Но интереснее всего для меня был поиск параллелей с современностью. В сущности, это история о том, как одна секта сменяет другую. Опера начинается с хлыстовской оргии, а заканчивается речью Ленина.
– Постановка «Распутина» – очередной оперный эксперимент?
– Нет, я устал от экспериментов. В последнее время я все чаще думаю, что мы, режиссеры, немного переусердствовали. Вспоминаю, как смотрел в детстве «Садко» в постановке Бориса Покровского и «Евгения Онегина» в постановке Станиславского, – я ведь и полюбил оперный театр за его красоту, нежность и мелодраматический флер. Плакал, когда умирала Мими. Любовался японским садом в «Мадам Баттерфляй».
Сейчас оперный театр изменился до неузнаваемости. В 1970-е в Европе случился кризис: публика перестала ходить в оперу. И чтобы вернуть ее, режиссеры стали придумывать скандальные постановки. Выпускали Виолетту в одном нижнем белье или поселяли героев «Богемы» на мусорную свалку.
В результате народ повалил в театр: публика возмущалась, но и бурно обсуждала оперные постановки. Но авангардные решения очень быстро превратились в штампы. А классическая постановочная традиция оказалась утерянной. Ушли режиссеры, способные работать с артистом, их сменили постановщики, а то и дизайнеры, занявшиеся режиссурой. Ушел реалистический театр. И зритель снова уходит из оперного театра.
– И это говорит режиссер, у которого «Аиду» пели в камуфляже?
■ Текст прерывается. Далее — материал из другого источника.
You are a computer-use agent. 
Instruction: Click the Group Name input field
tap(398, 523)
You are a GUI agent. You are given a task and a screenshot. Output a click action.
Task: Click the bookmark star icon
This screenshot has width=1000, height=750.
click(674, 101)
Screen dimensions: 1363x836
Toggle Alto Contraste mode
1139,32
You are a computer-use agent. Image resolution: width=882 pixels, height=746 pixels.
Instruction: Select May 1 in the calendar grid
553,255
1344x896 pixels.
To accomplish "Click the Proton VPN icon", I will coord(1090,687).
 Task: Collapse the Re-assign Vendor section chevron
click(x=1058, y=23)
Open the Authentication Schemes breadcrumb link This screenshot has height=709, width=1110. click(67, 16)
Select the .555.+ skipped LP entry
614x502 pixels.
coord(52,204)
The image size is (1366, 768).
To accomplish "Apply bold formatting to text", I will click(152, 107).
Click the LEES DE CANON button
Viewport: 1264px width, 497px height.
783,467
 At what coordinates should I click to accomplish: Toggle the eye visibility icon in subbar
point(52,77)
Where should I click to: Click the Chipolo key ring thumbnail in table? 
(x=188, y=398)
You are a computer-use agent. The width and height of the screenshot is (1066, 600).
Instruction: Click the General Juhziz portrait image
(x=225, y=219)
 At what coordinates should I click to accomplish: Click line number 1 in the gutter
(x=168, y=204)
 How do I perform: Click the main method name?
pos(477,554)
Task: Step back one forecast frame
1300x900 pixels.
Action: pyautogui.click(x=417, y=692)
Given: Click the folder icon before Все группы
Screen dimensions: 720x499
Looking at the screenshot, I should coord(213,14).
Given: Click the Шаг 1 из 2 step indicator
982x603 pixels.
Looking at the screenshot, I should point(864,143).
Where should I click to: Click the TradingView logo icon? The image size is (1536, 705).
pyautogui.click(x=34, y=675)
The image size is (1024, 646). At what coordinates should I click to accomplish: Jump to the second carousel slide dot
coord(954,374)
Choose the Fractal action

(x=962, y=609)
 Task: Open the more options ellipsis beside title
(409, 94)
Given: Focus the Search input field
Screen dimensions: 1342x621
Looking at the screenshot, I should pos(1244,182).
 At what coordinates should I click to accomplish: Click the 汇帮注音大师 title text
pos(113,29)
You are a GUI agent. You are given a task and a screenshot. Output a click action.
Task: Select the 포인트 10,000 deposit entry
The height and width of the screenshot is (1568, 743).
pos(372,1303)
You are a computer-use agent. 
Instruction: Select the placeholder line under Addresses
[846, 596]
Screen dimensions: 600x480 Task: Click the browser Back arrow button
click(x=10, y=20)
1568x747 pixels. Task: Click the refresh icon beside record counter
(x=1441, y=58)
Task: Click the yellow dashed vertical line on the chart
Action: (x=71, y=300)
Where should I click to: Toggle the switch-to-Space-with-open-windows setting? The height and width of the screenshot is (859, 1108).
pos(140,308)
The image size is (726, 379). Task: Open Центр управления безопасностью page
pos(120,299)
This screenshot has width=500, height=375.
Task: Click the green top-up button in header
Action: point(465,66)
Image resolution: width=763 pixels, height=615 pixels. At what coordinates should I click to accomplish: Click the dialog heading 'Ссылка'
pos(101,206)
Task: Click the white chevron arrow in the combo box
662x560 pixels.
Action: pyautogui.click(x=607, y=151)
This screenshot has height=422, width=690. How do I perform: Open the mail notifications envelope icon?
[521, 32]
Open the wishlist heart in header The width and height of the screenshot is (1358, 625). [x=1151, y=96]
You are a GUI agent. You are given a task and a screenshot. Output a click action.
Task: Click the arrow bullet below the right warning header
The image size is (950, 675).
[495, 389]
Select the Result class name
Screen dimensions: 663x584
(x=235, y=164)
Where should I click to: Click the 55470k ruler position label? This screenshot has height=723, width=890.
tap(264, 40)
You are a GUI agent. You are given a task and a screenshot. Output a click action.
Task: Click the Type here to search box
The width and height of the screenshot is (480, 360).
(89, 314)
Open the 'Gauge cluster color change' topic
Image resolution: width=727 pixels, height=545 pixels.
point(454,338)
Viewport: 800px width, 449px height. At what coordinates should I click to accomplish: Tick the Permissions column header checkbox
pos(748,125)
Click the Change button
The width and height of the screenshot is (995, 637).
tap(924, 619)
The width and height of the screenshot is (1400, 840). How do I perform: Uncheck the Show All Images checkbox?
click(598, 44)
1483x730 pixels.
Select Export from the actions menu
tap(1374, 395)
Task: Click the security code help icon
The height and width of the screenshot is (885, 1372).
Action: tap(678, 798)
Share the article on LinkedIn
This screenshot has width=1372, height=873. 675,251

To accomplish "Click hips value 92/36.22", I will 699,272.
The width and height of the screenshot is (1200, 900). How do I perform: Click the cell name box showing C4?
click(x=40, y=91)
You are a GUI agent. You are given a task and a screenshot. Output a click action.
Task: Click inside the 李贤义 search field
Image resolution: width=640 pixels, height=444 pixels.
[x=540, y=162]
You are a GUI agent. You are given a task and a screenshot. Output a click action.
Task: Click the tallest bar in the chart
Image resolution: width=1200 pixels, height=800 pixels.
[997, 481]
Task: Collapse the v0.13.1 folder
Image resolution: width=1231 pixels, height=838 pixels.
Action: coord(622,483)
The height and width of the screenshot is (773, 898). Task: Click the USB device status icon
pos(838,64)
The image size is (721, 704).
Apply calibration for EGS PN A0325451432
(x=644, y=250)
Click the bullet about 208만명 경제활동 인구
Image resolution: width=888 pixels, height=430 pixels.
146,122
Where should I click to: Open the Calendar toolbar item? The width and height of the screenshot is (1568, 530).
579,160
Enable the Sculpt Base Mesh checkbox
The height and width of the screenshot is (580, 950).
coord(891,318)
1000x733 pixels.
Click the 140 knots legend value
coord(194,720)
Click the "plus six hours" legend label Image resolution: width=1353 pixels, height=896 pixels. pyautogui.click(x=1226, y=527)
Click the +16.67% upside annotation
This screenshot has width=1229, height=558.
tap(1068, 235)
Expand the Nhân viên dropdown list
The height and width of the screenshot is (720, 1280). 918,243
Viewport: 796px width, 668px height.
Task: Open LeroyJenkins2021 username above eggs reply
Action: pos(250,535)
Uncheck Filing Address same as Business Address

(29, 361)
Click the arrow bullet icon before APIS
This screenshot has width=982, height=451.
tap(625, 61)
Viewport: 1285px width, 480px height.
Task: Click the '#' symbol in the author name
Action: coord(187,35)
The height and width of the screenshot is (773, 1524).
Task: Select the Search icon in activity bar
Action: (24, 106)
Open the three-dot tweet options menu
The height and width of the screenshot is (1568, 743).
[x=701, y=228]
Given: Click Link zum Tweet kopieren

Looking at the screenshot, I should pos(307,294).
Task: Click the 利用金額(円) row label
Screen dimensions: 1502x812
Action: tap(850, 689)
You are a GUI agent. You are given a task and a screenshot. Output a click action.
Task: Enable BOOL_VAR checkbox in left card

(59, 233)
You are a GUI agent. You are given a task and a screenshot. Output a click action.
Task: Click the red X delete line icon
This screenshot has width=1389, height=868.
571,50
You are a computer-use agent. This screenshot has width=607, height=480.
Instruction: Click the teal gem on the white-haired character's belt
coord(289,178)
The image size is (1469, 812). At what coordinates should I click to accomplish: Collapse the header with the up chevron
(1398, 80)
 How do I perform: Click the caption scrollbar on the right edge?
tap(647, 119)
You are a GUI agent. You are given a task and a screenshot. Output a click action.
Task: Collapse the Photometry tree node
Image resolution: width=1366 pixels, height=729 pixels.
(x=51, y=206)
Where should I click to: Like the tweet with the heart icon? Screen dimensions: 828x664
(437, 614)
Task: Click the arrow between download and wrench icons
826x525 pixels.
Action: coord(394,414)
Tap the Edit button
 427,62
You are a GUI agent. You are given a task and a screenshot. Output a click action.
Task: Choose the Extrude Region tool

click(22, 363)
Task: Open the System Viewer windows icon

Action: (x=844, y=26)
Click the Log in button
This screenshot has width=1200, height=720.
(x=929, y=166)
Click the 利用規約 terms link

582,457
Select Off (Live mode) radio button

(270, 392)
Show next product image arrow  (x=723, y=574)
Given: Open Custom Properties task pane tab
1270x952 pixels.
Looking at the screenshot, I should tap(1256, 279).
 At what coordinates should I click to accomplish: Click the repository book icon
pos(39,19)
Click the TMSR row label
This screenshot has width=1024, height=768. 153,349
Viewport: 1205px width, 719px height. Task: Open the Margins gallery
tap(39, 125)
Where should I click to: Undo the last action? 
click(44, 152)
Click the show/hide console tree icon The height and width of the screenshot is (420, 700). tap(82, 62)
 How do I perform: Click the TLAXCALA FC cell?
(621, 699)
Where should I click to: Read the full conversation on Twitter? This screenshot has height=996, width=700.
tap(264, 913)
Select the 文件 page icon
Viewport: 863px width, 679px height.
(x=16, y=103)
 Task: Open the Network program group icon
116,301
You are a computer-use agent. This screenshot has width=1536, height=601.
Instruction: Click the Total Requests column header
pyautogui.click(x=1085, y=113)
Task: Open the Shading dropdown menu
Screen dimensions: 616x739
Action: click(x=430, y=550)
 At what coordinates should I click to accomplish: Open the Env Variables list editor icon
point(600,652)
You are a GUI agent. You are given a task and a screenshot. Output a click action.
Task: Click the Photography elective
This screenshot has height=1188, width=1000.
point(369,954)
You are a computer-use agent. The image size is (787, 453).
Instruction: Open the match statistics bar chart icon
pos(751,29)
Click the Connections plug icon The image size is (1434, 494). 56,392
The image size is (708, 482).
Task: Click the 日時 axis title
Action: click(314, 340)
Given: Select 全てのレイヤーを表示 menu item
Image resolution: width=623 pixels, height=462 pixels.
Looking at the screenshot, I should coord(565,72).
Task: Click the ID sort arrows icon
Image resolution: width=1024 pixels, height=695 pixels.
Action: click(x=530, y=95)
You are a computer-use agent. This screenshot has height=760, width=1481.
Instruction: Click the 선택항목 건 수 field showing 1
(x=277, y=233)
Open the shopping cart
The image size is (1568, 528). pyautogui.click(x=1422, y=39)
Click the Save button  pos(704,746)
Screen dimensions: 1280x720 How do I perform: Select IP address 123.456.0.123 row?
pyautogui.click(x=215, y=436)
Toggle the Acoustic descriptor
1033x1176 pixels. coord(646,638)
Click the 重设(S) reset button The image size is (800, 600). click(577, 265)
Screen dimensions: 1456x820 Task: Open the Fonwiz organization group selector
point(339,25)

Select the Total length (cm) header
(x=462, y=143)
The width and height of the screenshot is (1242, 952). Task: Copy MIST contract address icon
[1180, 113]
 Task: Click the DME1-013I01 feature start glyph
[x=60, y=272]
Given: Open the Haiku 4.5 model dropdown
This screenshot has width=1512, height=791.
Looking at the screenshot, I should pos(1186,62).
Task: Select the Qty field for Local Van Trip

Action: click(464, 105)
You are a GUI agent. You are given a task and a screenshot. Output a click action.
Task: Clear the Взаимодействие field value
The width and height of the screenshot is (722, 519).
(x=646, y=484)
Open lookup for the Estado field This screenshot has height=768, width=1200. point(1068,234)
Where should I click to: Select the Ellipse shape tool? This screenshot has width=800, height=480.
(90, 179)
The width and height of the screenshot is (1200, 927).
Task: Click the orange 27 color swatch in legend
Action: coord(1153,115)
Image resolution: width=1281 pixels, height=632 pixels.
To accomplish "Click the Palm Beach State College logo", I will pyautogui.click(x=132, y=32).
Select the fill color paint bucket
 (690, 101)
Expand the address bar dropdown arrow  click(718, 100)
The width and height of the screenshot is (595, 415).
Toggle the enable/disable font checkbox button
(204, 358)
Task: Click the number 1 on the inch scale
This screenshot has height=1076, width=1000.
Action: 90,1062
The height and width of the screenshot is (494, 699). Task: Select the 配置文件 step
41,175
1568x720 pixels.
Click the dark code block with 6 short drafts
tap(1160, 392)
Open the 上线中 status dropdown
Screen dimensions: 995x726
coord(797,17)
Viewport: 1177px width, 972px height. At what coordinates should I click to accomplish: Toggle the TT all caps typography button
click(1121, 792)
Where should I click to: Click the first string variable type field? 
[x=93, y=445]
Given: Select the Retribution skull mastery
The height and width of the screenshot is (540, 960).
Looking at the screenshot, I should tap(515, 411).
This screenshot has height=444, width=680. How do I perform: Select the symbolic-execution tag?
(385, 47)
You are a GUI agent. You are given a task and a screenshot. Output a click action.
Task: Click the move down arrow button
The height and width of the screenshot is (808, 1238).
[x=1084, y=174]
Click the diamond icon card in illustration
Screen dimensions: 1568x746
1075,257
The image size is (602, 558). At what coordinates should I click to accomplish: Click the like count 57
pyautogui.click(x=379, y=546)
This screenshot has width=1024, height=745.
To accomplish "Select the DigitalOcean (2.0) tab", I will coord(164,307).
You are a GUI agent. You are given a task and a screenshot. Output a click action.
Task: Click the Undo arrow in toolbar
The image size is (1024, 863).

– Мои взгляды со временем меняются: я же не фанатик-сектант, а нормальный человек. Возможно, через несколько лет я скажу что-то другое. Но сейчас я искренен и исхожу из своего опыта, ведь я ставлю спектакли не только в Москве, но и в других местах, вижу, что происходит в мире, и могу себе позволить делать то, что мне нравится. Старым, традиционным постановкам очень часто не хватало смелости. Зато в современных спектаклях только она и осталась.
– Это правда, что вы открываете филиал «Геликона» в Ханты-Мансийске?
– Ханты-Мансийск – настоящий город будущего. Там осуществляются самые фантастические проекты: есть кинофестиваль, театральный фестиваль, но до сих пор нет оперного театра. Это же неправильно. Ведь оперный театр – признак цивилизации.
Когда «Геликон» был на гастролях в Ханты-Мансийске, спектакли посмотрел губернатор города и решил с нами сотрудничать. Вскоре там будет построен небоскреб, самый высокий в этом полушарии. А верхние этажи здания отдадут оперному театру. Губернатор решил назвать его «Геликон» и хочет, чтобы наш театр стал партнером своего новорожденного тезки.
Ольга Романцова, “Газета”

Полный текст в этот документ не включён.